◆ **PASSAGE TO READ**:

## begin

1. Create a sense of urgency around a single big opportunity.
This is absolutely critical to heightening the organization’s awareness that it needs continual strategic adjustments and that they should always be aligned with the biggest opportunity in sight. Urgency starts at the top of the hierarchy, and it is important that executives keep acknowledging and reinforcing it so that people will wake up every morning determined to find some action they can take in their day to move toward that opportunity.
Sufficient urgency around a strategically rational and emotionally exciting opportunity is the bedrock upon which all else is built. In my original work 15 years ago, I found that ridding an organization of complacency was important. In my more recent work, I’ve seen ongoing urgency emerge as a strong competitive advantage. It can galvanize a volunteer army and keep the dual operating system in good working order. It moves managers to focus on opportunities and allow the network to grow for the benefit of the organization. Without an abiding sense of urgency, no chance of creating a grander business will survive.
For clients, my team has begun by having the executive committee take a first pass at articulating the strategic opportunity. This makes sense because its members are in a position to see the big picture and because their role in nurturing the dual structure is vital—particularly in the early days, when it is most vulnerable to the forces of resistance. (For the story of how one sales executive at a technology firm created urgency, see the sidebar “The Dual Operating System in Practice.”)
The Dual Operating System in Practice
Paul Davidson, a sales executive for a B2B technology firm (I’ve disguised his name and some company details), had seen sales growth slip for a number of years. When his division started to lose market share, he commissioned an outside study, which recommended both a new strategy and an implementation process that Davidson judged to be too rigid and complex for the kind of rapid change needed. So he persuaded his division head and the CEO to support a more dynamic approach to change.

## end

Word and element location records
## begin

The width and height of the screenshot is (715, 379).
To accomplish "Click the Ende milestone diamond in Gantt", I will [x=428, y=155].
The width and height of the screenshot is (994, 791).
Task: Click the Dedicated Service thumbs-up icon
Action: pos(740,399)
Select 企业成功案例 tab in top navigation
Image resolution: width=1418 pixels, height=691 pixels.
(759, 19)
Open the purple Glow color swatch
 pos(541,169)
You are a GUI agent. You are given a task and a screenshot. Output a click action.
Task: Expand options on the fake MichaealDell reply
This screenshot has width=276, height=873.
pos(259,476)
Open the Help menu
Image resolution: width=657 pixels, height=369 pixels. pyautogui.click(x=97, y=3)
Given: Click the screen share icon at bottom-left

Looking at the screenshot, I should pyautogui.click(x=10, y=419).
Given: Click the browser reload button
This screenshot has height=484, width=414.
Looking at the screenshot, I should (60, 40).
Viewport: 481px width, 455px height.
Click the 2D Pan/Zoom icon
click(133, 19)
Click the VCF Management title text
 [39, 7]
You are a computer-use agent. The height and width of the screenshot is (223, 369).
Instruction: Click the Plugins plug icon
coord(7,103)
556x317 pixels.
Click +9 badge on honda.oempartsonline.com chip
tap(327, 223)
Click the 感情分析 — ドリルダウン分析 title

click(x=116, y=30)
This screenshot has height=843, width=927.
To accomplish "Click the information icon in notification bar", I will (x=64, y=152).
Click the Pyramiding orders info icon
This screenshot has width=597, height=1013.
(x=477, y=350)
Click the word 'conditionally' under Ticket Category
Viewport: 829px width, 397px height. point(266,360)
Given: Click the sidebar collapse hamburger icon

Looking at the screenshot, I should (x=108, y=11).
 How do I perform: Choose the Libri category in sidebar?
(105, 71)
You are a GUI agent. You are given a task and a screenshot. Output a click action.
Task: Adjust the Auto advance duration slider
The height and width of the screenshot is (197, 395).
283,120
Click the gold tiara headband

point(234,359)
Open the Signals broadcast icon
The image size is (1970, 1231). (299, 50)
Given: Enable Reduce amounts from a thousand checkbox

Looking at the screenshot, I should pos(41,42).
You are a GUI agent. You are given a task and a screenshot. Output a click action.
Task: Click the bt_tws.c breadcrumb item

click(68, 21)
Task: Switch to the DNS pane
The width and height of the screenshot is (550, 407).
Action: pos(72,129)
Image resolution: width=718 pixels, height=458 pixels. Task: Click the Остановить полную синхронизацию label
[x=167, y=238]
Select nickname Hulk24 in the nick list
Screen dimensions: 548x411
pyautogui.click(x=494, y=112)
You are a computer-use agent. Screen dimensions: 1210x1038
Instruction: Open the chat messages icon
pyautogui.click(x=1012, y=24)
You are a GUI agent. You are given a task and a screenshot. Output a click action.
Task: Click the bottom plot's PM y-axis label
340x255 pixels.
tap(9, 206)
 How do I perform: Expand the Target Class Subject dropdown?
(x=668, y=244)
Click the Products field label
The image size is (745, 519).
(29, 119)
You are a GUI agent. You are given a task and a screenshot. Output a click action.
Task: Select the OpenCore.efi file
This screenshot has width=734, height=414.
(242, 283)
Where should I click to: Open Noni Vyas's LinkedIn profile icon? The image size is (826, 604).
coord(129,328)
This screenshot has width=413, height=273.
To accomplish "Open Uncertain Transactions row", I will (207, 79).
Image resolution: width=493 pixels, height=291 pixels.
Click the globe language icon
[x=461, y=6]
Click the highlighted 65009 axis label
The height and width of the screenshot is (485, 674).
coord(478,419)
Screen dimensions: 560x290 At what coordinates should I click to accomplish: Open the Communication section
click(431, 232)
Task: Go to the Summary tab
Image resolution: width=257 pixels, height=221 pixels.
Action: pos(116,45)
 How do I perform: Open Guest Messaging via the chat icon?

## end

◆ **WORK TO COMPLETE**: In the passage on creating urgency, list every person or position at the B2B technology firm mentioned in the sidebar on the dual operating system.

◆ **WRITTEN RESPONSE**:
- Paul Davidson, a sales executive
- His division head
- The CEO